» WORK REQUIRED: Below are some entries. Reproduce them word for word.

» Entries taken from a collection:
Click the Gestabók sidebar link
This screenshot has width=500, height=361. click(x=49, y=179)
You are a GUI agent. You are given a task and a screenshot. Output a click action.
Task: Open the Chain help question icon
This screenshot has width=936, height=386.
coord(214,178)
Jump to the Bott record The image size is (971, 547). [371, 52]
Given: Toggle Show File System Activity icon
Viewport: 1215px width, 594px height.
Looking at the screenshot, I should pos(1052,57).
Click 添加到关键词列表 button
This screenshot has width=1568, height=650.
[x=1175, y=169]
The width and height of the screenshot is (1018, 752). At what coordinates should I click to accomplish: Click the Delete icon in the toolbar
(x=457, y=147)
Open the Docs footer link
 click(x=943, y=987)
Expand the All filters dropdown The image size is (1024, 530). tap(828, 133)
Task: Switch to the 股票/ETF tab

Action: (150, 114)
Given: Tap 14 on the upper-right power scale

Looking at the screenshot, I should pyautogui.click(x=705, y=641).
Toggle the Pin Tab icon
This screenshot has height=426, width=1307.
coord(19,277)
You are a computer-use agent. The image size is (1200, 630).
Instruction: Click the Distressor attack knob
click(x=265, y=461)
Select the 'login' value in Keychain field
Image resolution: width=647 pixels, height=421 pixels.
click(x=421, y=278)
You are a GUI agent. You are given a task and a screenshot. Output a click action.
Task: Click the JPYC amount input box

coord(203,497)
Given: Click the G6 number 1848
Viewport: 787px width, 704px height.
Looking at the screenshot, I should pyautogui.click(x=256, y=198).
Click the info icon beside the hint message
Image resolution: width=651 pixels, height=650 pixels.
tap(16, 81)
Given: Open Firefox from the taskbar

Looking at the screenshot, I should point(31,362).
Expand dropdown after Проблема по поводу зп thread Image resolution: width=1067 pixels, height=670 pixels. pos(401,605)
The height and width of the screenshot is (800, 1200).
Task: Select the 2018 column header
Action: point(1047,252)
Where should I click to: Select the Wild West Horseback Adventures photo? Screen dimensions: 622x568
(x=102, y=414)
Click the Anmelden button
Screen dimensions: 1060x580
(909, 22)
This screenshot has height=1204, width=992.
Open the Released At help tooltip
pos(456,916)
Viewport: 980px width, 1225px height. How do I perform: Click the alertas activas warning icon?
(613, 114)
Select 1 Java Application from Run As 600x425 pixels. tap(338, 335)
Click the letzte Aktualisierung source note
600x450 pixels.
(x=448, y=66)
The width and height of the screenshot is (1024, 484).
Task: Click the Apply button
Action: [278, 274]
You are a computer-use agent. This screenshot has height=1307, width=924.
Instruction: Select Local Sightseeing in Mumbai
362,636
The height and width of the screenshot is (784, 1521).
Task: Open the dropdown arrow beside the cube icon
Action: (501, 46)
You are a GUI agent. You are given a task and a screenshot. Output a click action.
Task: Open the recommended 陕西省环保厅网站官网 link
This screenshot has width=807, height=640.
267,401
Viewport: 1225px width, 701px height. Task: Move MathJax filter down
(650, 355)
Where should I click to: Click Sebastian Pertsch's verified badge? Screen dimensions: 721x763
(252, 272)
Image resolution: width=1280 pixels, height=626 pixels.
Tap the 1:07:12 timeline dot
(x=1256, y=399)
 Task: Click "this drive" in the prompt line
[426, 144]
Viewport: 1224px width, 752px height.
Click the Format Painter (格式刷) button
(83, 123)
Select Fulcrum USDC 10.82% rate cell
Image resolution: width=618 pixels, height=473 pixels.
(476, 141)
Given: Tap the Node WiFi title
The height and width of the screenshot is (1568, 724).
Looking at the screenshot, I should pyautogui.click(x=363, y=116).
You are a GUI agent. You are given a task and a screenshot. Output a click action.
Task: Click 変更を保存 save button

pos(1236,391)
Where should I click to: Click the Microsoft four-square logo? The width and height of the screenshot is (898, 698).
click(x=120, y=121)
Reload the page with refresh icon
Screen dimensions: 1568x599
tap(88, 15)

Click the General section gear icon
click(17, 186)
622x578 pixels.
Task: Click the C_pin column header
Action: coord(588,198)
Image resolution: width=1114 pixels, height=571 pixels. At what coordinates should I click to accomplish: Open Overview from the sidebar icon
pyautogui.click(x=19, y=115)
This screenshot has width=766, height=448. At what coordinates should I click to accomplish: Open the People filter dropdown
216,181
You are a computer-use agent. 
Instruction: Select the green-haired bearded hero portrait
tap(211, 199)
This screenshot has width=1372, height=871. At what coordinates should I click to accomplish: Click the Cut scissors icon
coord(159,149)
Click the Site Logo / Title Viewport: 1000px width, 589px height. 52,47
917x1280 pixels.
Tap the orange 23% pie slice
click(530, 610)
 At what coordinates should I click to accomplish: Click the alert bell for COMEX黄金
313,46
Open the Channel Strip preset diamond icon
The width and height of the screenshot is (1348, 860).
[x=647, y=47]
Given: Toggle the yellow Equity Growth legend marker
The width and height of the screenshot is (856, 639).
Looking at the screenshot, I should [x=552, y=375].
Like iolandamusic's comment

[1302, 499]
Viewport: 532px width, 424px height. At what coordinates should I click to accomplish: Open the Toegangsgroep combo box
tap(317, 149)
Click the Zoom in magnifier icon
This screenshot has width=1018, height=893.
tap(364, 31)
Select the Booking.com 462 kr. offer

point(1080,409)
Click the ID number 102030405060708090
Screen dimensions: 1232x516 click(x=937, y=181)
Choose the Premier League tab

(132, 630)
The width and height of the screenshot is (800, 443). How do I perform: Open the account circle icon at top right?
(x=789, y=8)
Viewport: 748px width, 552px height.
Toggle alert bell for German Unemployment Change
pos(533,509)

» SOLUTION TO THIS EXERCISE:
Click the Gestabók sidebar link
This screenshot has width=500, height=361. click(x=49, y=179)
You are a GUI agent. You are given a task and a screenshot. Output a click action.
Task: Open the Chain help question icon
This screenshot has width=936, height=386.
coord(214,178)
Jump to the Bott record The image size is (971, 547). [371, 52]
Given: Toggle Show File System Activity icon
Viewport: 1215px width, 594px height.
Looking at the screenshot, I should pos(1052,57).
Click 添加到关键词列表 button
This screenshot has width=1568, height=650.
[x=1175, y=169]
The width and height of the screenshot is (1018, 752). At what coordinates should I click to accomplish: Click the Delete icon in the toolbar
(x=457, y=147)
Open the Docs footer link
 click(x=943, y=987)
Expand the All filters dropdown The image size is (1024, 530). tap(828, 133)
Task: Switch to the 股票/ETF tab

Action: (150, 114)
Given: Tap 14 on the upper-right power scale

Looking at the screenshot, I should pyautogui.click(x=705, y=641).
Toggle the Pin Tab icon
This screenshot has height=426, width=1307.
coord(19,277)
You are a computer-use agent. The image size is (1200, 630).
Instruction: Click the Distressor attack knob
click(x=265, y=461)
Select the 'login' value in Keychain field
Image resolution: width=647 pixels, height=421 pixels.
click(x=421, y=278)
You are a GUI agent. You are given a task and a screenshot. Output a click action.
Task: Click the JPYC amount input box

coord(203,497)
Given: Click the G6 number 1848
Viewport: 787px width, 704px height.
Looking at the screenshot, I should pyautogui.click(x=256, y=198).
Click the info icon beside the hint message
Image resolution: width=651 pixels, height=650 pixels.
tap(16, 81)
Given: Open Firefox from the taskbar

Looking at the screenshot, I should point(31,362).
Expand dropdown after Проблема по поводу зп thread Image resolution: width=1067 pixels, height=670 pixels. pos(401,605)
The height and width of the screenshot is (800, 1200).
Task: Select the 2018 column header
Action: point(1047,252)
Where should I click to: Select the Wild West Horseback Adventures photo? Screen dimensions: 622x568
(x=102, y=414)
Click the Anmelden button
Screen dimensions: 1060x580
(909, 22)
This screenshot has height=1204, width=992.
Open the Released At help tooltip
pos(456,916)
Viewport: 980px width, 1225px height. How do I perform: Click the alertas activas warning icon?
(613, 114)
Select 1 Java Application from Run As 600x425 pixels. tap(338, 335)
Click the letzte Aktualisierung source note
600x450 pixels.
(x=448, y=66)
The width and height of the screenshot is (1024, 484).
Task: Click the Apply button
Action: [278, 274]
You are a computer-use agent. This screenshot has height=1307, width=924.
Instruction: Select Local Sightseeing in Mumbai
362,636
The height and width of the screenshot is (784, 1521).
Task: Open the dropdown arrow beside the cube icon
Action: (501, 46)
You are a GUI agent. You are given a task and a screenshot. Output a click action.
Task: Open the recommended 陕西省环保厅网站官网 link
This screenshot has width=807, height=640.
267,401
Viewport: 1225px width, 701px height. Task: Move MathJax filter down
(650, 355)
Where should I click to: Click Sebastian Pertsch's verified badge? Screen dimensions: 721x763
(252, 272)
Image resolution: width=1280 pixels, height=626 pixels.
Tap the 1:07:12 timeline dot
(x=1256, y=399)
 Task: Click "this drive" in the prompt line
[426, 144]
Viewport: 1224px width, 752px height.
Click the Format Painter (格式刷) button
(83, 123)
Select Fulcrum USDC 10.82% rate cell
Image resolution: width=618 pixels, height=473 pixels.
(476, 141)
Given: Tap the Node WiFi title
The height and width of the screenshot is (1568, 724).
Looking at the screenshot, I should pyautogui.click(x=363, y=116).
You are a GUI agent. You are given a task and a screenshot. Output a click action.
Task: Click 変更を保存 save button

pos(1236,391)
Where should I click to: Click the Microsoft four-square logo? The width and height of the screenshot is (898, 698).
click(x=120, y=121)
Reload the page with refresh icon
Screen dimensions: 1568x599
tap(88, 15)

Click the General section gear icon
click(17, 186)
622x578 pixels.
Task: Click the C_pin column header
Action: coord(588,198)
Image resolution: width=1114 pixels, height=571 pixels. At what coordinates should I click to accomplish: Open Overview from the sidebar icon
pyautogui.click(x=19, y=115)
This screenshot has width=766, height=448. At what coordinates should I click to accomplish: Open the People filter dropdown
216,181
You are a computer-use agent. 
Instruction: Select the green-haired bearded hero portrait
tap(211, 199)
This screenshot has width=1372, height=871. At what coordinates should I click to accomplish: Click the Cut scissors icon
coord(159,149)
Click the Site Logo / Title Viewport: 1000px width, 589px height. 52,47
917x1280 pixels.
Tap the orange 23% pie slice
click(530, 610)
 At what coordinates should I click to accomplish: Click the alert bell for COMEX黄金
313,46
Open the Channel Strip preset diamond icon
The width and height of the screenshot is (1348, 860).
[x=647, y=47]
Given: Toggle the yellow Equity Growth legend marker
The width and height of the screenshot is (856, 639).
Looking at the screenshot, I should [x=552, y=375].
Like iolandamusic's comment

[1302, 499]
Viewport: 532px width, 424px height. At what coordinates should I click to accomplish: Open the Toegangsgroep combo box
tap(317, 149)
Click the Zoom in magnifier icon
This screenshot has width=1018, height=893.
tap(364, 31)
Select the Booking.com 462 kr. offer

point(1080,409)
Click the ID number 102030405060708090
Screen dimensions: 1232x516 click(x=937, y=181)
Choose the Premier League tab

(132, 630)
The width and height of the screenshot is (800, 443). How do I perform: Open the account circle icon at top right?
(x=789, y=8)
Viewport: 748px width, 552px height.
Toggle alert bell for German Unemployment Change
pos(533,509)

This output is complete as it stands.